Anna Gruver ist 25. Sie ist eine Dichterin, Essayistin und Kritikerin. Anna wurde in Donezk geboren, doch 2014, als der Krieg ausbrach, zogen ihre Eltern nach Charkiw und haben es beschlossen, ihr Leben hier neu aufzubauen.
Am ersten Frühlingstag, dem 1. März 2022, wurde Charkiw bombardiert.
„Heute Morgen bin ich um acht Uhr von einer extrem starken Explosion aufgewacht. Mein Haus befindet sich in der Nähe des Opernhauses in der Rymarsky-Straße. Es ist die Innenstadt – mitten im Zentrum. Auf fast allen Stockwerken wurden bei uns die Fenster eingeschlagen. Überall gab es Glassplittern. Es ist die Hölle. Hölle! Und aus irgendeinem Grund waren die Sirenen diesmal nicht zu hören“, sagt Anna.

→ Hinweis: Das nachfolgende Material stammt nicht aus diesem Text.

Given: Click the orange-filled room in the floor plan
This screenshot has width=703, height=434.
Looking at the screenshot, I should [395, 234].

Anna hat Charkiw nicht verlassen, weil es ihr Zuhause sei. Sie sagt, dass sie diese Stadt tief gespürt habe und mit ihr verschmolzen sei. Ihr Großvater habe hier gewohnt. Hier sei ihr alter Hund. Sie können einander nicht verlassen.
„Der Krieg hat das Zeitempfinden verändert. Ich weiß nicht, was gestern war und was vorgestern passiert ist. Ich weiß nur, dass sie die ganze Zeit bombardieren. Und heute haben die Explosionen bereits das Zentrum erreicht“, sagte sie.

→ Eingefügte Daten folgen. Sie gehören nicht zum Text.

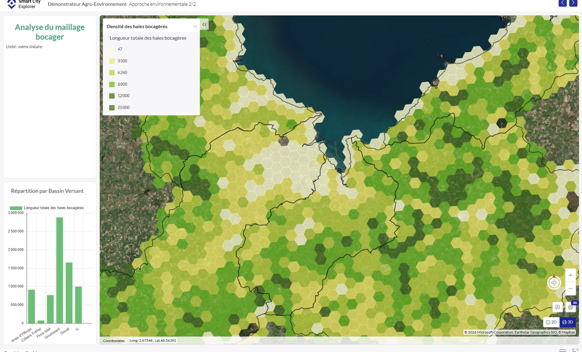Open the Mapbox attribution link
This screenshot has width=582, height=352.
568,332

Anna sagt, sie sei nicht wütend. Stattdessen versuche sie nun, ihre ganze Gefühle auf Glauben, Liebe zu ihren Verwandten und Dankbarkeit gegenüber den Verteidigern umzulenken.
Außerdem sei sie davon überzeugt, dass die Wahl der Menschen, die während des Krieges in den Städten bleiben, wichtig sei:
„Heute habe ich mit einer Bekannten aus einem anderen Bezirk in Charkiw gesprochen. Sie sah ein Auto in ihrer Nähe explodieren. Und sie ist verzweifelt, dass sie nichts tun konnte. Es kommt ihr immer so vor, als würde sie zu wenig tun. Ich versuche sie davon zu überzeugen, dass unsere Anwesenheit für die Verteidiger wichtig ist. So verstehen sie, dass sie nicht für leere Häuser kämpfen, sondern für lebende Menschen. Und wir müssen eine Mauer, eine Stütze für sie werden. Wir müssen uns nützlich fühlen, auch wenn unsere Hauptaufgabe jetzt nur darin besteht, zu überleben.“
Der Krieg vereint alles auf erstaunliche Weise. Anna bekomme Nachrichten von denjenigen, an die sie sich nicht mehr erinnere, sie bieten Unterstützung an und machen sich Sorgen. Die Nachbarn patrouillieren auf den Straßen und bewachen das Haus.
Das Allerschlimmste für Anna sei, die Kinder in den Bunkern anzuschauen. Wie verwirrt diese Kinder seien. Wie sie mit ihren Eltern kuscheln. Wie die Eltern versuchen, sie zu trösten. Wie sie mit Tieren spielen.
„Wenn ich das sehe, denke ich mir, dass wir das alles durchmachen müssen. Und nach dem Krieg so laut über dieses Grauen sprechen, dass es nie wieder passiert. Ich träume davon, nach dem Krieg ein Kinderbuch über diese Finsternis zu schreiben, damit unsere Kinder sie niemals in ihr Leben kommen lassen.”